-------- Data to examine --------
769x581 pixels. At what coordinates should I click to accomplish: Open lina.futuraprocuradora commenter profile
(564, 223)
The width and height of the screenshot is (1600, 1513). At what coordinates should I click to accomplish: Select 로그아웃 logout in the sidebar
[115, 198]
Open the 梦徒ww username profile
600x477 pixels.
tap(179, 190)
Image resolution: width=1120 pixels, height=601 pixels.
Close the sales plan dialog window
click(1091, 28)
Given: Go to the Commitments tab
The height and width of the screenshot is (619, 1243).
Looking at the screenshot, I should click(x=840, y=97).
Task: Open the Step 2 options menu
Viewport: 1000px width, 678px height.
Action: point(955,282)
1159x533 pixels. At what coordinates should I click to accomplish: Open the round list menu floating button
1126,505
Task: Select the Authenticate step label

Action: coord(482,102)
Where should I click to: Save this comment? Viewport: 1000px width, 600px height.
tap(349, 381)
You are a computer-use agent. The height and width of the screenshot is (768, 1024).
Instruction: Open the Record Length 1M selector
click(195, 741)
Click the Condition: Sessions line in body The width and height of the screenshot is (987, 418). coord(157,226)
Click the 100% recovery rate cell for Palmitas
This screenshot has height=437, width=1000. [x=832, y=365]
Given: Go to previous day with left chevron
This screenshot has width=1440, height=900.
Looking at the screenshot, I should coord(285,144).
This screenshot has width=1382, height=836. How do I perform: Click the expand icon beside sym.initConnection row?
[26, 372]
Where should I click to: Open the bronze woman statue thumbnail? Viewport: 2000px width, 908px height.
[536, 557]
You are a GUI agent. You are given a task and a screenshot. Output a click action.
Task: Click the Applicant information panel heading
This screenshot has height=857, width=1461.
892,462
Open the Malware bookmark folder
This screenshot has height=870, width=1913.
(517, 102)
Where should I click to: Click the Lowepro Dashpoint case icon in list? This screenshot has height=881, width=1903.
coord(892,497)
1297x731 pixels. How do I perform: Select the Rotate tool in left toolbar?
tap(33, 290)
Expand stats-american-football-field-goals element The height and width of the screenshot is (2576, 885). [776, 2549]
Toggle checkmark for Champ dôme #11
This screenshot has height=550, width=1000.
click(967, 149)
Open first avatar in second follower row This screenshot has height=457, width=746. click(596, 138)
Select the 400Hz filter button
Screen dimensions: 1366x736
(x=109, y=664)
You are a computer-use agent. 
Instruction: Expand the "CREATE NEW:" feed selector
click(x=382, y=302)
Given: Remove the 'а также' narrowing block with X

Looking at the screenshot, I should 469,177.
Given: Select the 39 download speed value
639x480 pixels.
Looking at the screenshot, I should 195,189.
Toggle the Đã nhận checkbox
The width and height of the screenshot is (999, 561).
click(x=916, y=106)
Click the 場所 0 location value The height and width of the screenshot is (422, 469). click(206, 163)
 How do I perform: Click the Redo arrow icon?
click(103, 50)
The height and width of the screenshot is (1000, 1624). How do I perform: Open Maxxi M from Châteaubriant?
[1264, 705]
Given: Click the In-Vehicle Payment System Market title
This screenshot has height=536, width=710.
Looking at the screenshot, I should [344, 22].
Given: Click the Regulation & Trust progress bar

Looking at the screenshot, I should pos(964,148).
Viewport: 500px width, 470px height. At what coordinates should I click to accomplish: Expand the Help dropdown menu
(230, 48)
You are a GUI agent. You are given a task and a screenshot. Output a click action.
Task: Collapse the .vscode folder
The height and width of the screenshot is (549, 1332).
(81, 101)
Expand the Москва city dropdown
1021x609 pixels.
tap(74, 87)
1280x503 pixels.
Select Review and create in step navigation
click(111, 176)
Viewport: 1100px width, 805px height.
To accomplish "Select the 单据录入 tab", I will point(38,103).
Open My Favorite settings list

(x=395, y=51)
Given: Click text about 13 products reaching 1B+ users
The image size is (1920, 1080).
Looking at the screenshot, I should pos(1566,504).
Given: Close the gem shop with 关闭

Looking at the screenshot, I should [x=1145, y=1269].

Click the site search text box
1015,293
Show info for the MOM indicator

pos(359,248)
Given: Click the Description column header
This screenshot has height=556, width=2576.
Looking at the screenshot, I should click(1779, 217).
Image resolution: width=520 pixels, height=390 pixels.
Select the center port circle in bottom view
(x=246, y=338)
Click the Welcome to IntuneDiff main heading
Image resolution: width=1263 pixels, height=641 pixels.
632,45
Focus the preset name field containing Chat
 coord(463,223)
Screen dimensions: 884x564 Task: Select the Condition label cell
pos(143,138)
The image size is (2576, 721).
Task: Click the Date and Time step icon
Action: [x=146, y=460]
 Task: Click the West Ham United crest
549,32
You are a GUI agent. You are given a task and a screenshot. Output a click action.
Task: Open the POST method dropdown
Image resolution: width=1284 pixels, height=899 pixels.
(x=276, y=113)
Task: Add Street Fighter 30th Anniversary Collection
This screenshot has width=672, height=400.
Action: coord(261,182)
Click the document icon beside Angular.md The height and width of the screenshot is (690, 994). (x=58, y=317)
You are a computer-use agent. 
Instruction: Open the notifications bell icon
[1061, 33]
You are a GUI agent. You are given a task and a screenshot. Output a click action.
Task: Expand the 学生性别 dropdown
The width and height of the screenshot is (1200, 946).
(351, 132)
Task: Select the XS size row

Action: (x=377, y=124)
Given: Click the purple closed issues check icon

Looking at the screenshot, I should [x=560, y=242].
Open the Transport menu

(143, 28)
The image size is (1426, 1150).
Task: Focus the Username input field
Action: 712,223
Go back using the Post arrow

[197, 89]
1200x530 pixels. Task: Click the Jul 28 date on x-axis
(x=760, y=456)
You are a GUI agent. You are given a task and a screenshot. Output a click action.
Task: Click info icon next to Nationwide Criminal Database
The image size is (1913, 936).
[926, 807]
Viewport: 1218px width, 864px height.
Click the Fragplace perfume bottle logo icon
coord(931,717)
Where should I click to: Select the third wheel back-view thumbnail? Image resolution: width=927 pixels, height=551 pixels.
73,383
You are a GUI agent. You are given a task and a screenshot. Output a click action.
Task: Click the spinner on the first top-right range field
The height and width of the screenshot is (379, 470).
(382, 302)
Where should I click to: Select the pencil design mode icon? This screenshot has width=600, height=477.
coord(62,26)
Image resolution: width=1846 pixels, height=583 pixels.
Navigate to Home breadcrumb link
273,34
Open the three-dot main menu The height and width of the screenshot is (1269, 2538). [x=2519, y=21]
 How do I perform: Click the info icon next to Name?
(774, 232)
--------
__What you are asked to do__: Copy out every entry, keeping each line exactly as it is.

__Output of the exercise__:
769x581 pixels. At what coordinates should I click to accomplish: Open lina.futuraprocuradora commenter profile
(564, 223)
The width and height of the screenshot is (1600, 1513). At what coordinates should I click to accomplish: Select 로그아웃 logout in the sidebar
[115, 198]
Open the 梦徒ww username profile
600x477 pixels.
tap(179, 190)
Image resolution: width=1120 pixels, height=601 pixels.
Close the sales plan dialog window
click(1091, 28)
Given: Go to the Commitments tab
The height and width of the screenshot is (619, 1243).
Looking at the screenshot, I should click(x=840, y=97).
Task: Open the Step 2 options menu
Viewport: 1000px width, 678px height.
Action: point(955,282)
1159x533 pixels. At what coordinates should I click to accomplish: Open the round list menu floating button
1126,505
Task: Select the Authenticate step label

Action: coord(482,102)
Where should I click to: Save this comment? Viewport: 1000px width, 600px height.
tap(349, 381)
You are a computer-use agent. The height and width of the screenshot is (768, 1024).
Instruction: Open the Record Length 1M selector
click(195, 741)
Click the Condition: Sessions line in body The width and height of the screenshot is (987, 418). coord(157,226)
Click the 100% recovery rate cell for Palmitas
This screenshot has height=437, width=1000. [x=832, y=365]
Given: Go to previous day with left chevron
This screenshot has width=1440, height=900.
Looking at the screenshot, I should coord(285,144).
This screenshot has width=1382, height=836. How do I perform: Click the expand icon beside sym.initConnection row?
[26, 372]
Where should I click to: Open the bronze woman statue thumbnail? Viewport: 2000px width, 908px height.
[536, 557]
You are a GUI agent. You are given a task and a screenshot. Output a click action.
Task: Click the Applicant information panel heading
This screenshot has height=857, width=1461.
892,462
Open the Malware bookmark folder
This screenshot has height=870, width=1913.
(517, 102)
Where should I click to: Click the Lowepro Dashpoint case icon in list? This screenshot has height=881, width=1903.
coord(892,497)
1297x731 pixels. How do I perform: Select the Rotate tool in left toolbar?
tap(33, 290)
Expand stats-american-football-field-goals element The height and width of the screenshot is (2576, 885). [776, 2549]
Toggle checkmark for Champ dôme #11
This screenshot has height=550, width=1000.
click(967, 149)
Open first avatar in second follower row This screenshot has height=457, width=746. click(596, 138)
Select the 400Hz filter button
Screen dimensions: 1366x736
(x=109, y=664)
You are a computer-use agent. 
Instruction: Expand the "CREATE NEW:" feed selector
click(x=382, y=302)
Given: Remove the 'а также' narrowing block with X

Looking at the screenshot, I should 469,177.
Given: Select the 39 download speed value
639x480 pixels.
Looking at the screenshot, I should 195,189.
Toggle the Đã nhận checkbox
The width and height of the screenshot is (999, 561).
click(x=916, y=106)
Click the 場所 0 location value The height and width of the screenshot is (422, 469). click(206, 163)
 How do I perform: Click the Redo arrow icon?
click(103, 50)
The height and width of the screenshot is (1000, 1624). How do I perform: Open Maxxi M from Châteaubriant?
[1264, 705]
Given: Click the In-Vehicle Payment System Market title
This screenshot has height=536, width=710.
Looking at the screenshot, I should [344, 22].
Given: Click the Regulation & Trust progress bar

Looking at the screenshot, I should pos(964,148).
Viewport: 500px width, 470px height. At what coordinates should I click to accomplish: Expand the Help dropdown menu
(230, 48)
You are a GUI agent. You are given a task and a screenshot. Output a click action.
Task: Collapse the .vscode folder
The height and width of the screenshot is (549, 1332).
(81, 101)
Expand the Москва city dropdown
1021x609 pixels.
tap(74, 87)
1280x503 pixels.
Select Review and create in step navigation
click(111, 176)
Viewport: 1100px width, 805px height.
To accomplish "Select the 单据录入 tab", I will point(38,103).
Open My Favorite settings list

(x=395, y=51)
Given: Click text about 13 products reaching 1B+ users
The image size is (1920, 1080).
Looking at the screenshot, I should pos(1566,504).
Given: Close the gem shop with 关闭

Looking at the screenshot, I should [x=1145, y=1269].

Click the site search text box
1015,293
Show info for the MOM indicator

pos(359,248)
Given: Click the Description column header
This screenshot has height=556, width=2576.
Looking at the screenshot, I should click(1779, 217).
Image resolution: width=520 pixels, height=390 pixels.
Select the center port circle in bottom view
(x=246, y=338)
Click the Welcome to IntuneDiff main heading
Image resolution: width=1263 pixels, height=641 pixels.
632,45
Focus the preset name field containing Chat
 coord(463,223)
Screen dimensions: 884x564 Task: Select the Condition label cell
pos(143,138)
The image size is (2576, 721).
Task: Click the Date and Time step icon
Action: [x=146, y=460]
 Task: Click the West Ham United crest
549,32
You are a GUI agent. You are given a task and a screenshot. Output a click action.
Task: Open the POST method dropdown
Image resolution: width=1284 pixels, height=899 pixels.
(x=276, y=113)
Task: Add Street Fighter 30th Anniversary Collection
This screenshot has width=672, height=400.
Action: coord(261,182)
Click the document icon beside Angular.md The height and width of the screenshot is (690, 994). (x=58, y=317)
You are a computer-use agent. 
Instruction: Open the notifications bell icon
[1061, 33]
You are a GUI agent. You are given a task and a screenshot. Output a click action.
Task: Expand the 学生性别 dropdown
The width and height of the screenshot is (1200, 946).
(351, 132)
Task: Select the XS size row

Action: (x=377, y=124)
Given: Click the purple closed issues check icon

Looking at the screenshot, I should [x=560, y=242].
Open the Transport menu

(143, 28)
The image size is (1426, 1150).
Task: Focus the Username input field
Action: 712,223
Go back using the Post arrow

[197, 89]
1200x530 pixels. Task: Click the Jul 28 date on x-axis
(x=760, y=456)
You are a GUI agent. You are given a task and a screenshot. Output a click action.
Task: Click info icon next to Nationwide Criminal Database
The image size is (1913, 936).
[926, 807]
Viewport: 1218px width, 864px height.
Click the Fragplace perfume bottle logo icon
coord(931,717)
Where should I click to: Select the third wheel back-view thumbnail? Image resolution: width=927 pixels, height=551 pixels.
73,383
You are a GUI agent. You are given a task and a screenshot. Output a click action.
Task: Click the spinner on the first top-right range field
The height and width of the screenshot is (379, 470).
(382, 302)
Where should I click to: Select the pencil design mode icon? This screenshot has width=600, height=477.
coord(62,26)
Image resolution: width=1846 pixels, height=583 pixels.
Navigate to Home breadcrumb link
273,34
Open the three-dot main menu The height and width of the screenshot is (1269, 2538). [x=2519, y=21]
 How do I perform: Click the info icon next to Name?
(774, 232)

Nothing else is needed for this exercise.